EXERCISE BRIEF
Each entry should be returned exactly as written, with no pictures carried over.

RECORDS PROVIDED
━━━━

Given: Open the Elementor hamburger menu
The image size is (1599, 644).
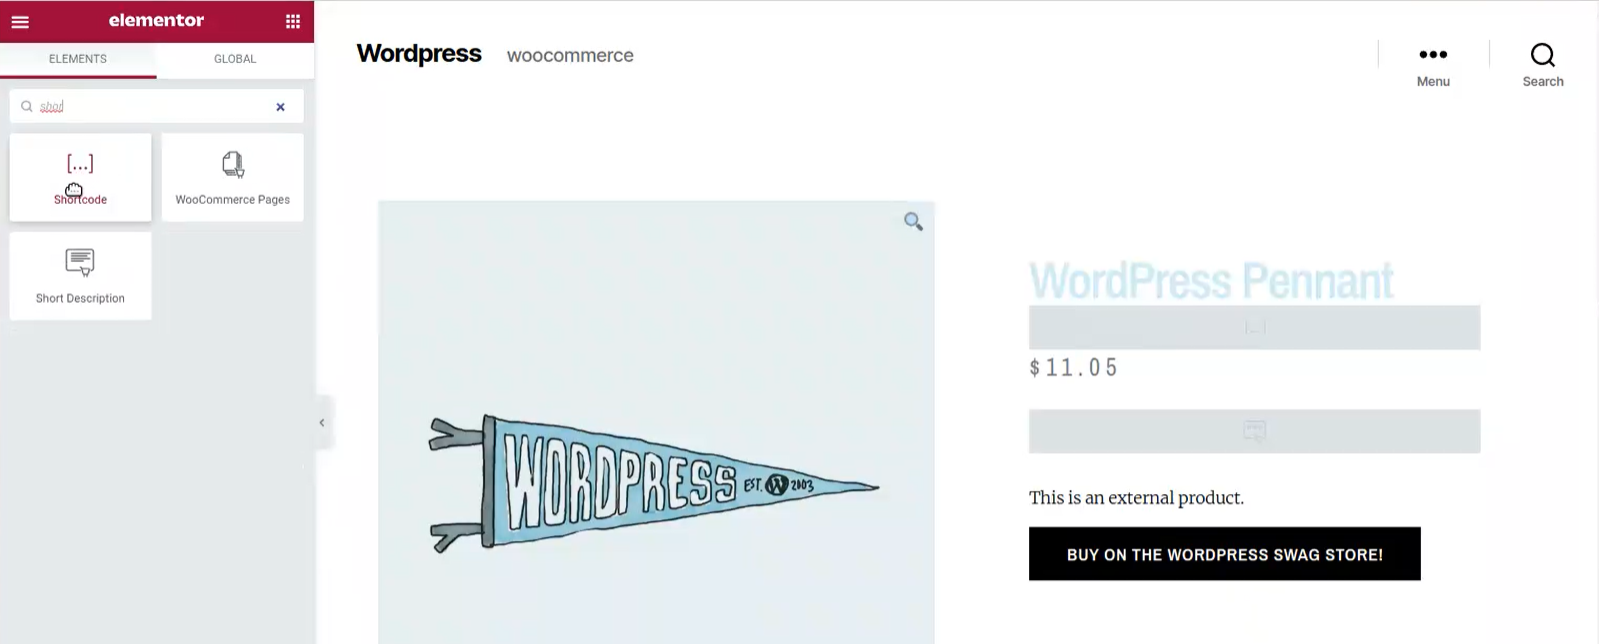Looking at the screenshot, I should click(20, 21).
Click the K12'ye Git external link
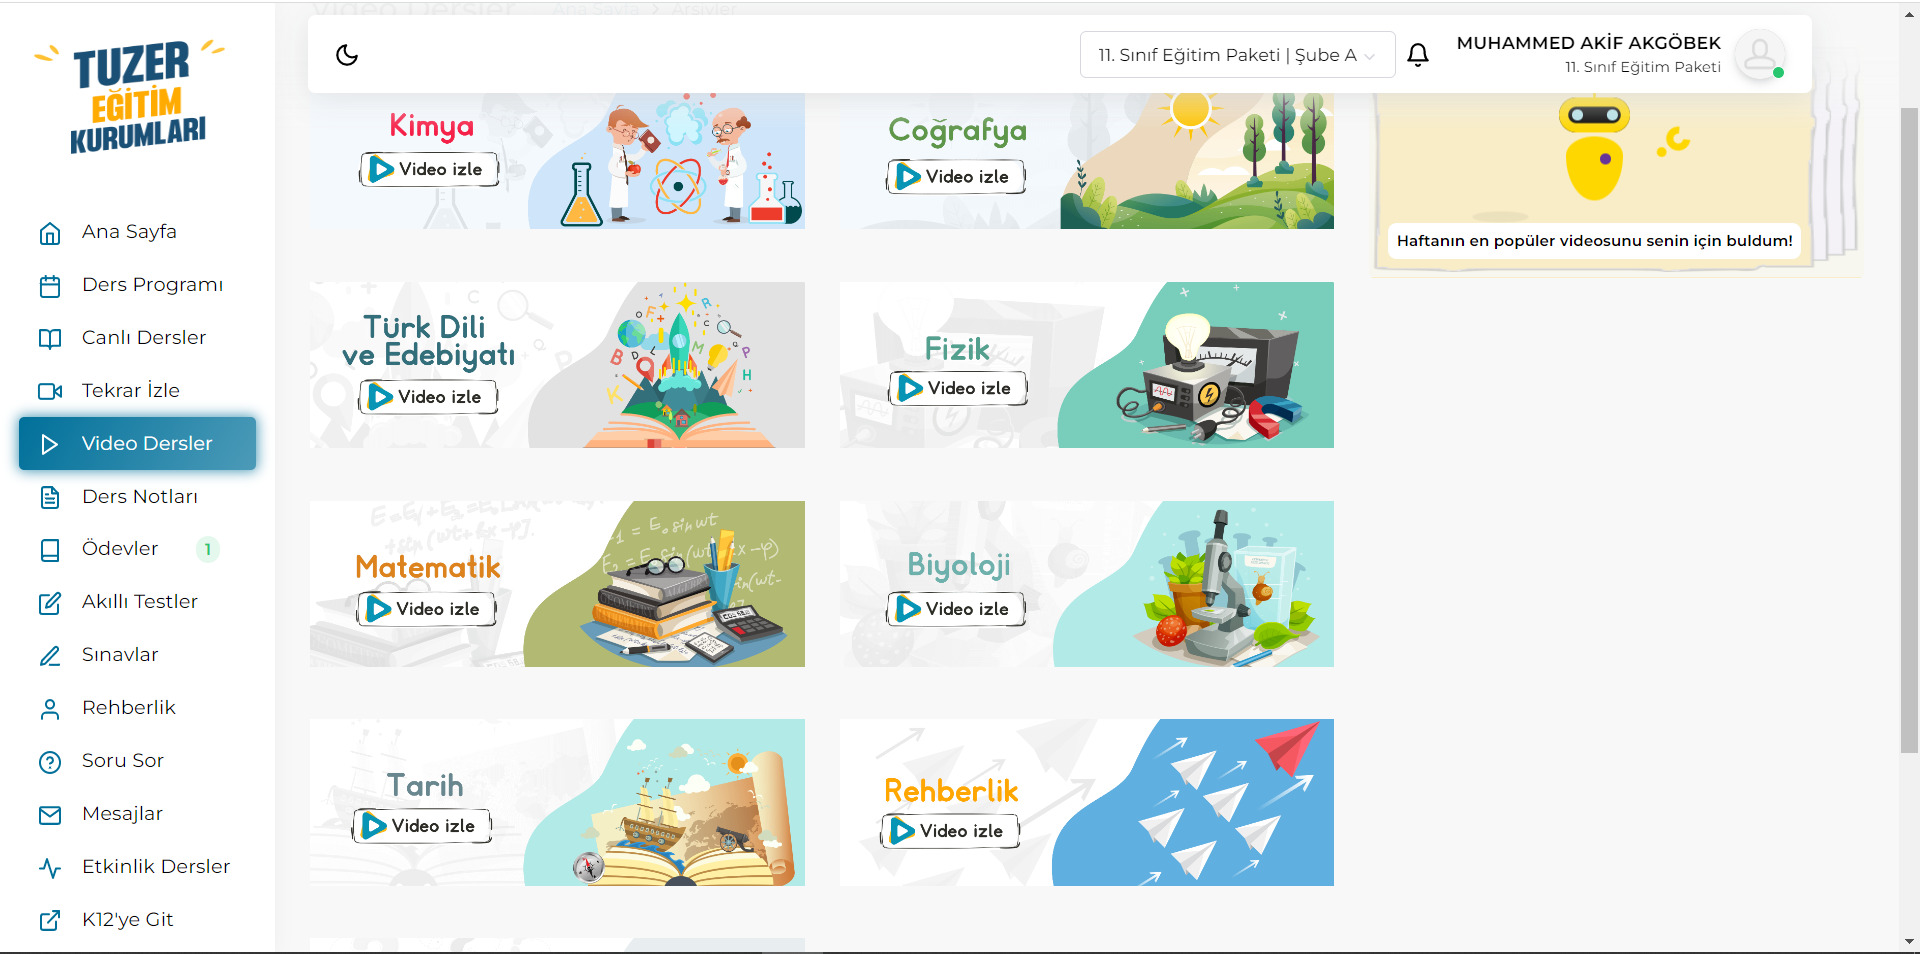Screen dimensions: 1920x954 coord(127,920)
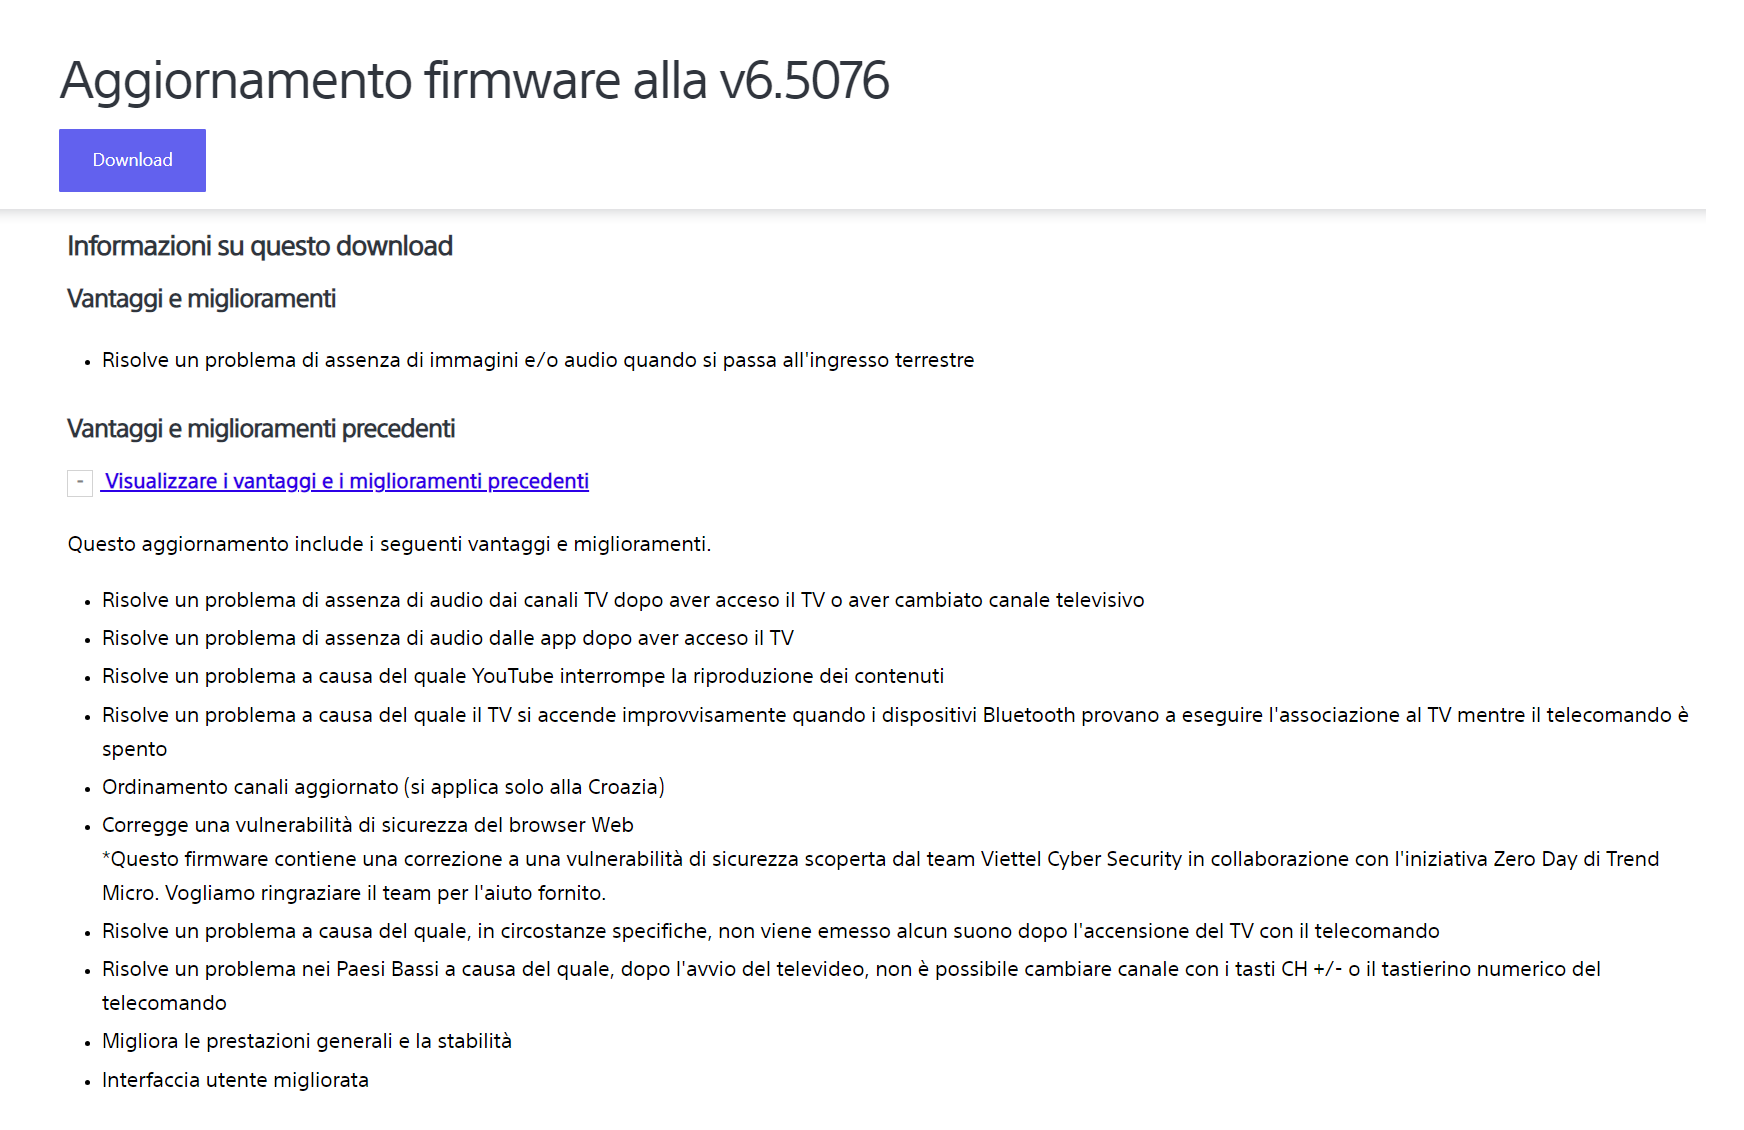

━━━━

EXERCISE OUTPUT
Given: Open the Elementor hamburger menu
The image size is (1599, 644).
Looking at the screenshot, I should click(20, 21).
Click the K12'ye Git external link
Screen dimensions: 1920x954 coord(127,920)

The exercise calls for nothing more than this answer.